Thursday, October 3, 2013

Dollar falls to eight-month low against euro



MarketWatch (04/10) NEW YORK — The dollar hit an eight-month low against the euro on Thursday as investors grew more concerned about the economic effects of a prolonged shutdown and debt-ceiling debate.
A failure to raise the debt limit by Oct. 17 could lead to a financial crisis worse than the one in 2008, the Treasury Department said Thursday. Separately, the Labor Department said the jobs report won’t be released Friday because of a lapse of funding.
That makes it even more likely that the Federal Reserve will hold monetary policy steady at its October meeting, since the central bank closely watches labor-market data in making its decision. The Fed’s current bond purchases of $85 billion a month are understood to weigh on the U.S. dollar.
The ICE dollar index, a measure of the greenback’s strength against six other currencies, edged down to 79.737 from 79.875 late Wednesday, on track to decline for the fifth straight session. The WSJ Dollar Index, a gauge of dollar strength against a broader basket of rivals, declined to 72.23 from 72.32.

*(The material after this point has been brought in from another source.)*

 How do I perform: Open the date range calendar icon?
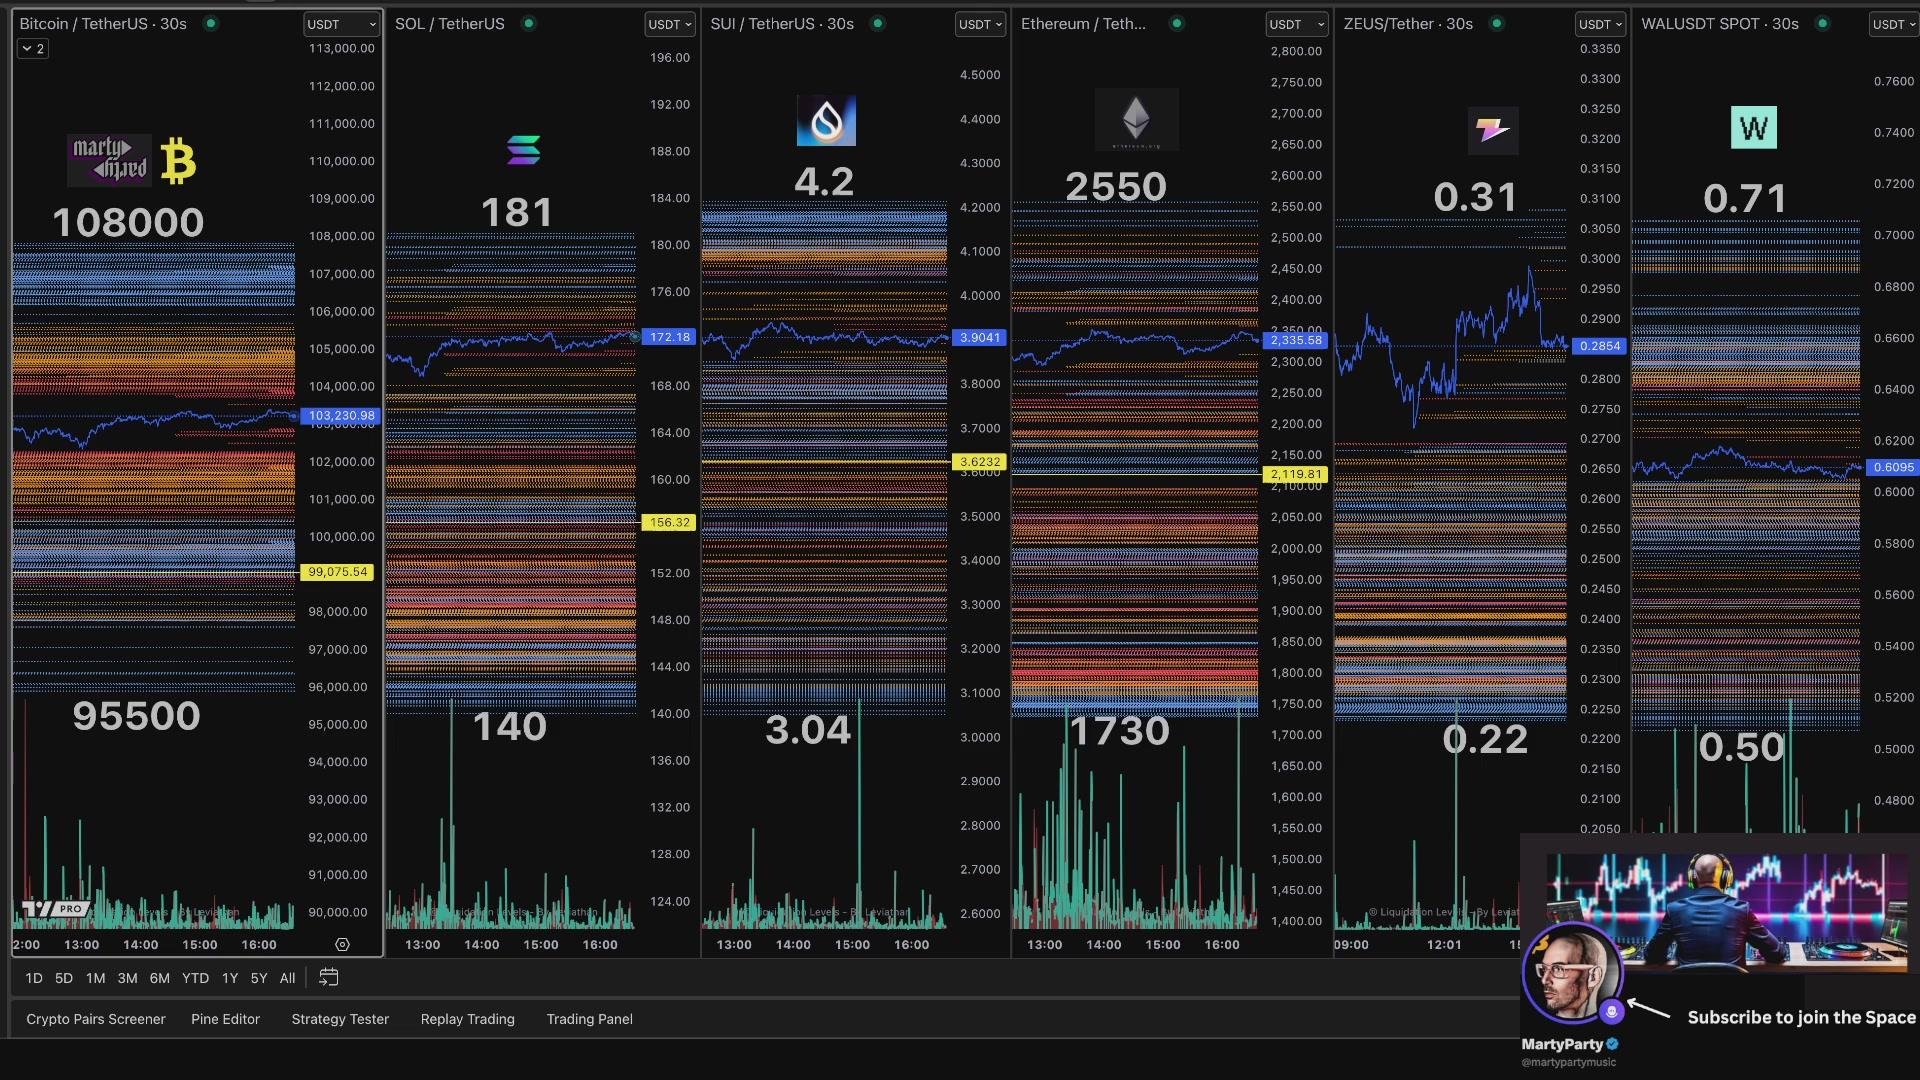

Growth slowed in the U.S. services sector in September, with the Institute for Supply Management’s services index falling to a reading of 54.4% from 58.6% in August. Also on Thursday, U.S. weekly jobless claims inched up by 1,000 to 308,000 in the week ended Sept. 28. Economists had expected an increase to a seasonally adjusted 313,000, according to a MarketWatch survey.